The other category of reactions is from the parties, he said, which Mr. Aresti also finds normal, as he mentioned. “For the first time, the parties do not have the lion's share in the appointments of the Boards of the Parastatal Organizations. It is the first time that the ordinary citizen has the possibility to become a member of the Board of Directors of Hemikratikos, without having to go and beg and go through the party procedures. It is the first time this thing has been done,” he said.
In response to another question, he wondered why “the parties should be above the simple, anonymous citizen, who for the first time was given the opportunity to participate in these procedures?' He respects the parties, he said, but their role is to define policy and not to have a role in the final appointment of the state.
Mr. Aresti estimated that some executives or members of parties did not submit an application to the Referendum because they probably do not agree with the policy of President Christodoulides and did not want to serve and promote the goals of this government policy through the Semi-States. “How are the parties so sure that their executives applied and were not selected? We had no idea and the party or political position of each of the candidates was not our criterion. The form they filled out was neither red, nor blue, nor green, nor yellow. It was all the same”.
Asked to comment on whether there are people who have a conflict of interest with the position they were appointed to, Mr. Aresti said they judged the candidates based on the information they had filled in the application. “We didn't have the opportunity and the way to do further research.” They were concerned, he continued, about any personal interviews, but it was practically impossible with such a large number of applications. That's why in the form that an interested party filled in he had 8 questions, he explained, in order to see some perceptions, the personality and how he perceived the Organization he wanted to serve.
If afterwards there are elements in someone's CV which show that there is a conflict of interest – in case an investigation is carried out and this is proven – there are corrective measures, he added. “The Council of Ministers can at any time ask someone to submit their resignation and appoint someone else. There are remedies. Why do some people tear their clothes? Why so much noise?”
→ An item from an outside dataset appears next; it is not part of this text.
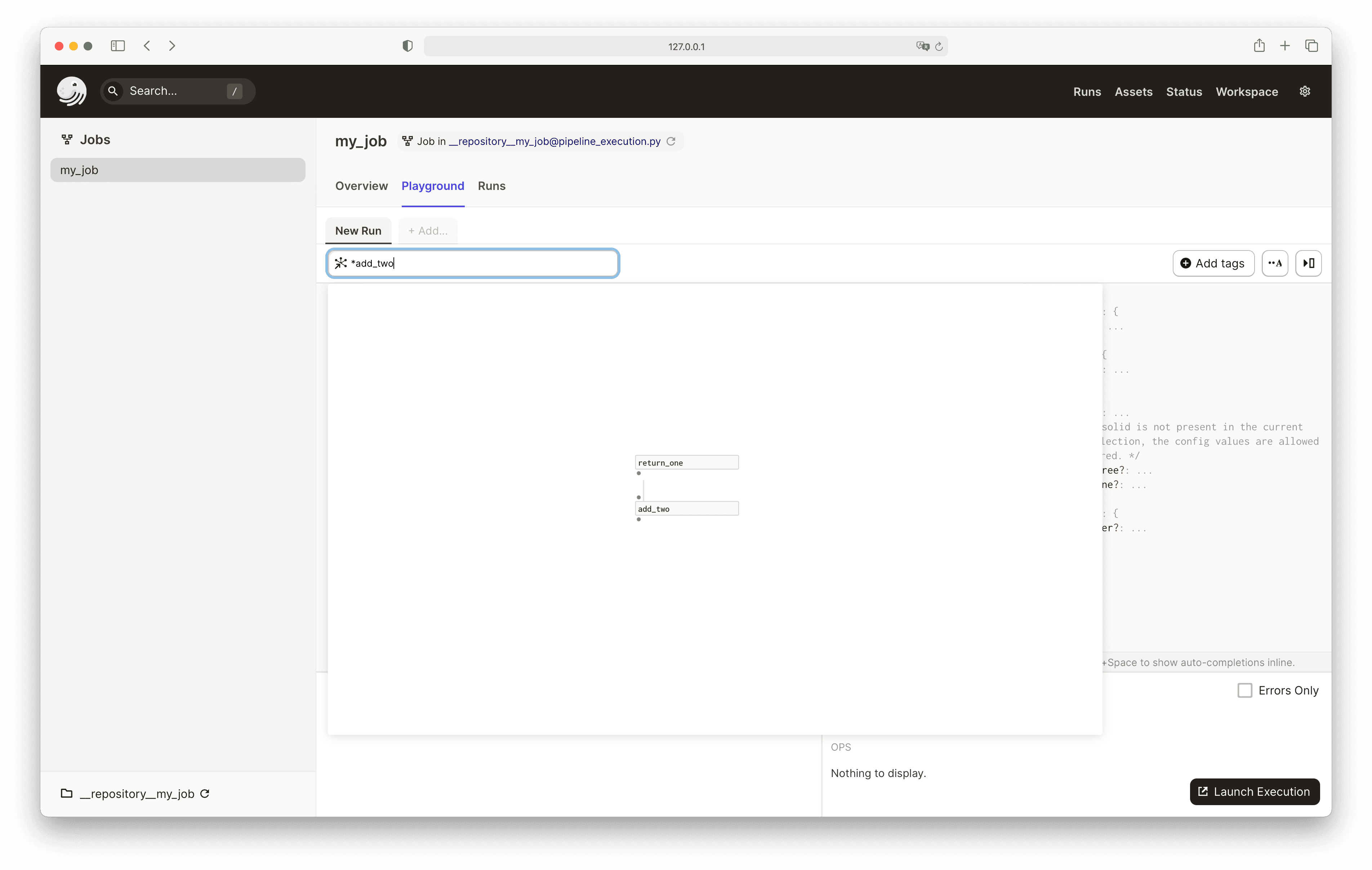Enable the Errors Only checkbox

point(1244,691)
For the Board of TEPAK, George Aresti said that the appointment of the members of the Board was not within the jurisdiction of the Advisory Council and to the question whether the PtD is entitled to terminate a member who has just been appointed, Mr. Aresti said that based on the general law 149, the President of the Republic and the Council of Ministers are entitled to request the resignation, but “I do not know the details of the matter”. He also noted that the Boards of TEPAK, the University of Cyprus, the Open University are not covered by legislation 149 of 1988.
As proof of that the wider society trusts the Advisory Council, Mr. Aresti said that the parents' association of the English School requested from the PtD that the appointment of the members of the Board of Directors be made through the Advisory Council.
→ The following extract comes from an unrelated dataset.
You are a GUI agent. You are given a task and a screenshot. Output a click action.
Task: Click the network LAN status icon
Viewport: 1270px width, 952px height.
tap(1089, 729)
He noted that this was not within the Board's remit in the first place, but it was the parents' association that called for this process. “Let the message be received by those who knock on the Gnomodotiko and want to dismantle it. The good, correct role of the Advisory Council has been embedded in society,” he said.
On the 26th of the month, he said, the applications for the Board of the English School expire and they will meet immediately after to choose the final list which they will send to the Minister of Education and she to the Council of Ministers.
Furthermore, he said, if the PtD has in mind to expand the powers of the Advisory Council, “I don't know. Possibly he does, but I don't know”.